To the writ of entry brought by the demandants, the tenants pleaded nul disseisin, and the trial was simply upon that issue. The tenants proved no title whatever to the land in themselves ; and relied in defence wholly upon the facts, 1st, that there was an estate in the executors when the action was commenced; and, 2dly, that a lease for one year had been made by the executors to one Eliza Keene, who had demanded possession under it, but had not entered, which lease had not expired at the date of the writ. Under their plea they could not deny their own seisin and holding of the premises. Not proving that these were rightful, they could only defend by controverting the seisin of the demandants.
It is now argued for the tenants that the action could not be maintained, because the demandants had no right of entry upon the demanded premises. It was undoubtedly competent for them to disprove the demandants’ seisin, if they could. But proof of a tenancy for years in a third person does not disprove it. The demandants were the only persons seised of a freehold, and therefore the only parties in interest who could maintain a real action. A tenant for years has no seisin. But by Gen. Sts. c. 134, § 3, it is provided that no writ of entry “ shall be maintained unless the demandant has at the time of commencing the same a right of entry into the premises.”
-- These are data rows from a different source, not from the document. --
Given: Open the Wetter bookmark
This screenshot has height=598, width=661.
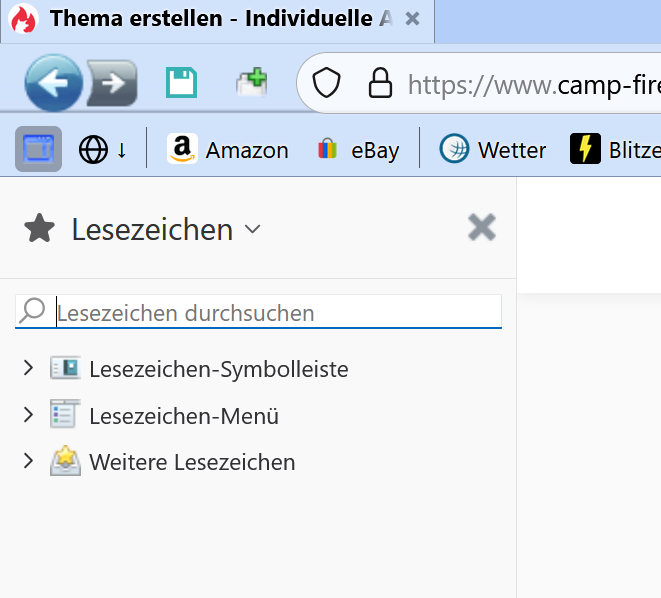Looking at the screenshot, I should (x=493, y=150).
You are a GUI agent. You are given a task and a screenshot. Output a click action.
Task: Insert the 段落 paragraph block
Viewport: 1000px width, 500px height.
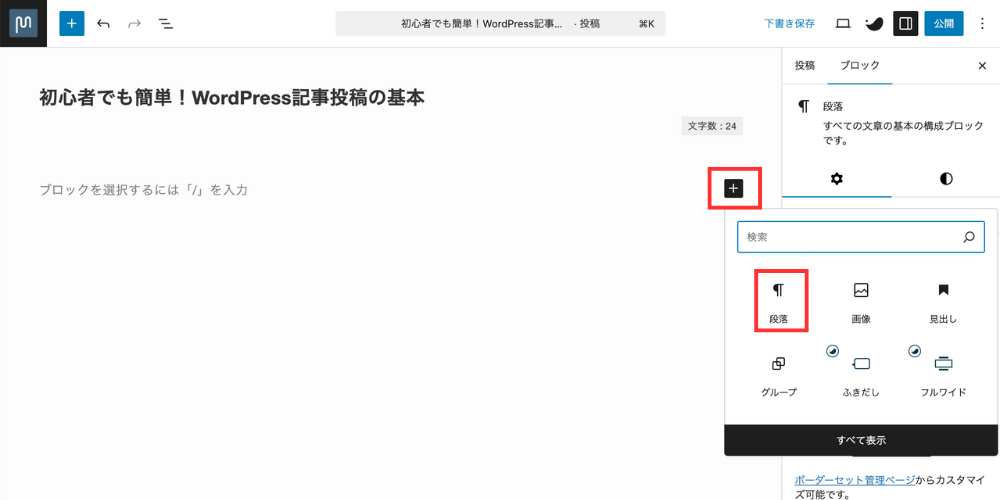779,301
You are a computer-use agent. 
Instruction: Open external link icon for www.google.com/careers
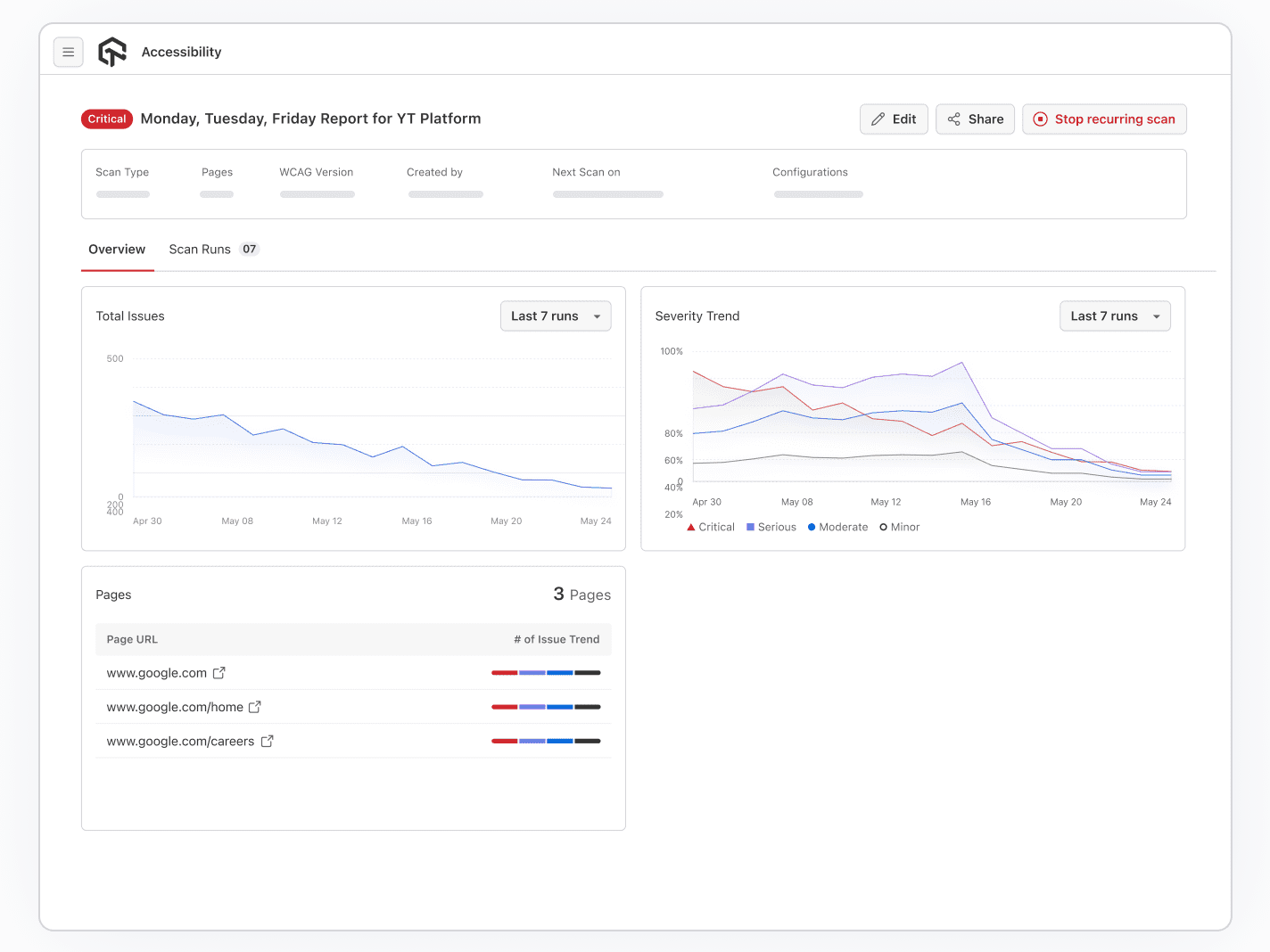pos(267,741)
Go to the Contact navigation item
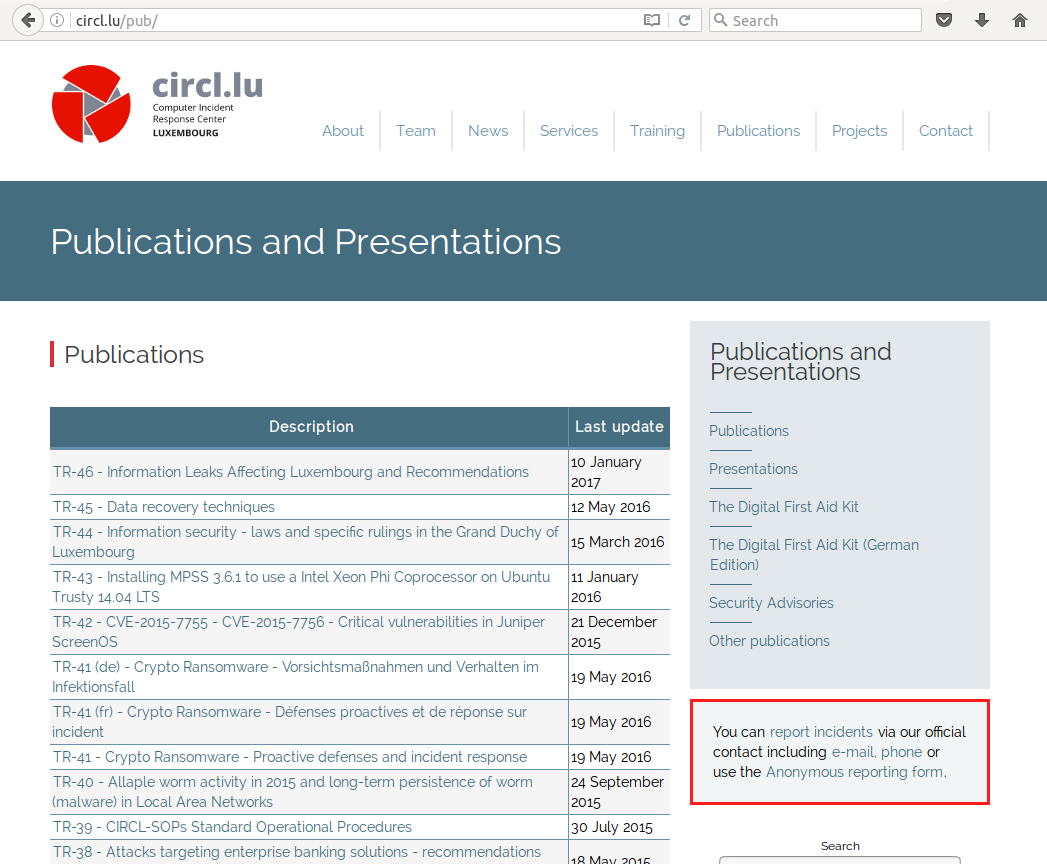 (945, 131)
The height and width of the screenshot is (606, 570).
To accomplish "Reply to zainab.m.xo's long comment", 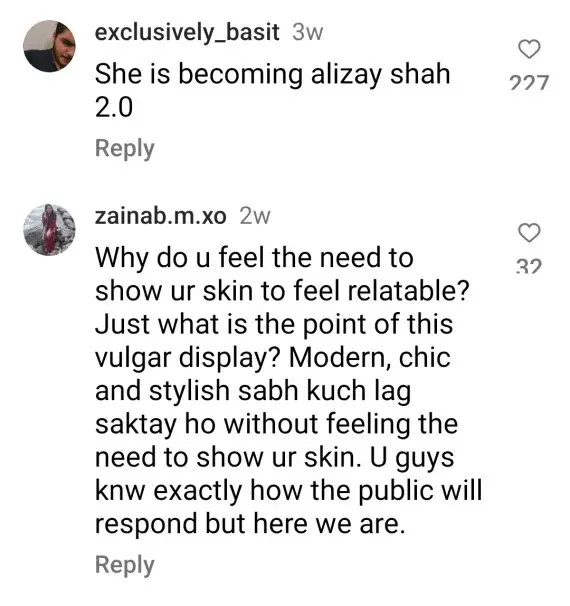I will tap(125, 565).
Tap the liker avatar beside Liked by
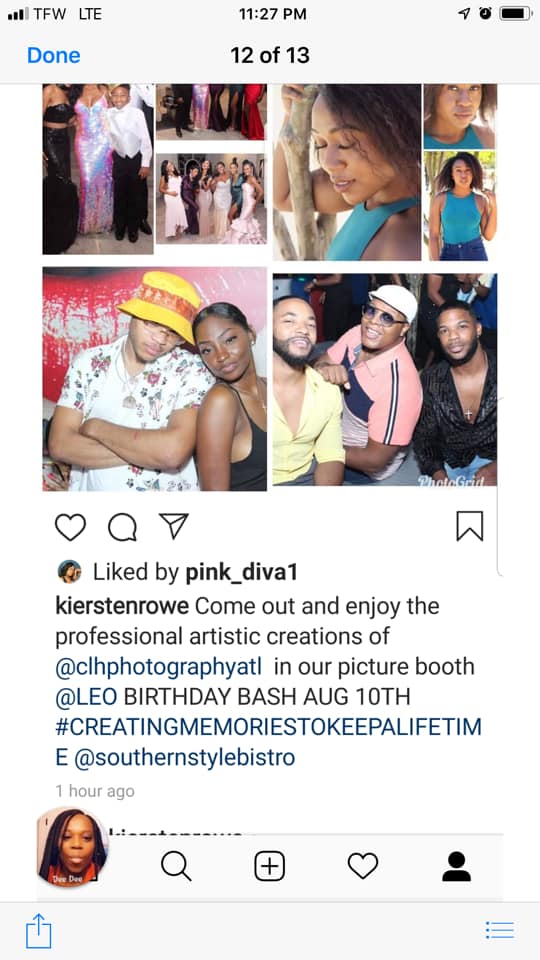 click(x=69, y=572)
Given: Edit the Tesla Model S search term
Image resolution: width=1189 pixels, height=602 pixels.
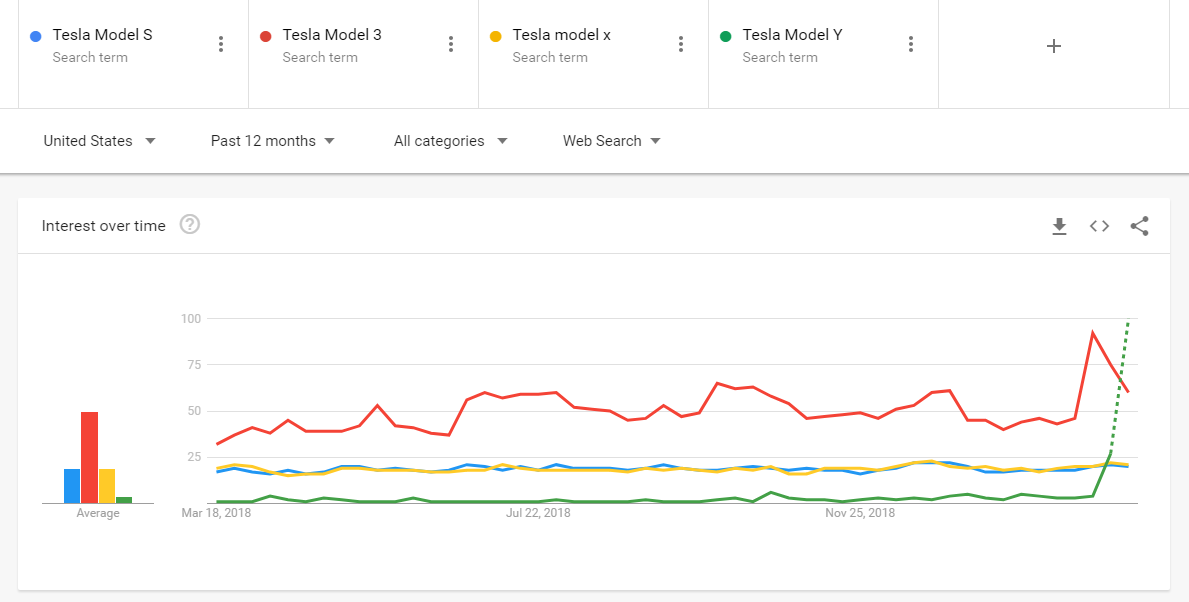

The answer to this is, that the demandants had a right of entry, in the sense in which that term is used in the statute. It *350does not mean the right of possession as between landlord 0and tenant for years, but the right to go upon the land for the purpose of regaining the seisin. Thus it is said that a right of entry in the lessor is necessary to maintain the action of ejectment. Stearns on Real Actions, 55. The possession of a tenant for years is the possession of his landlord. Until the reign of Edward III. a lessee for years ousted by a stranger had no remedy by which to recover his estate, but to apply to his lessor to bring a real action to recover back the seisin of the freehold from the trespasser; and then the lessor having obtained the seisin, the tenant’s right to have his term again attached, and it became revested in him. Smith on Land. & Ten. 10. And as between the owner of the fee and the disseisor, the right of entry accompanies the lawful seisin ; the disseisin having ousted and dispossessed the tenant as well as the landlord; and the entry operating to restore the rights of both. The demandants’ seisin undoubtedly gave them a right of entry, carrying with it the right of possession, against all persons except the tenants for years. But the tenants for years had been dispossessed by the disseisin ; and so no possession of theirs could be violated by the demandants’ entry. And there are authorities for the doctrine that the owner of the reversion has a right of entry on a tenant for years, without dispossessing him, as to view in respect of waste, to demand rent where a rent is reserved, to repair or the like, without any express reservation, though it is usual expressly to reserve this right in leases. Bro. Ab. Tresp. 97. Hunt v. Dowman, Cro. Jac. 478.
The sub-lease to Mrs. Keene stands on the same ground, with the additional objection that in her case there had been no entry made under it, and that she had therefore no possession- even sufficient to maintain trespass against a wrongdoer.
The tenants’ claim for improvements or betterments is concluded by the finding of the court, as a fact, that the tenants did not hold the premises under a title which they had reason to believe good. We cannot revise this finding. It does not ever appear that all the facts upon which it was made are reported. If they are, it would seem that the tenants did not understand *351that they entered or held under any title, but under a paroi contract which could not be enforced. This point, however, is not open. Exceptions overruled.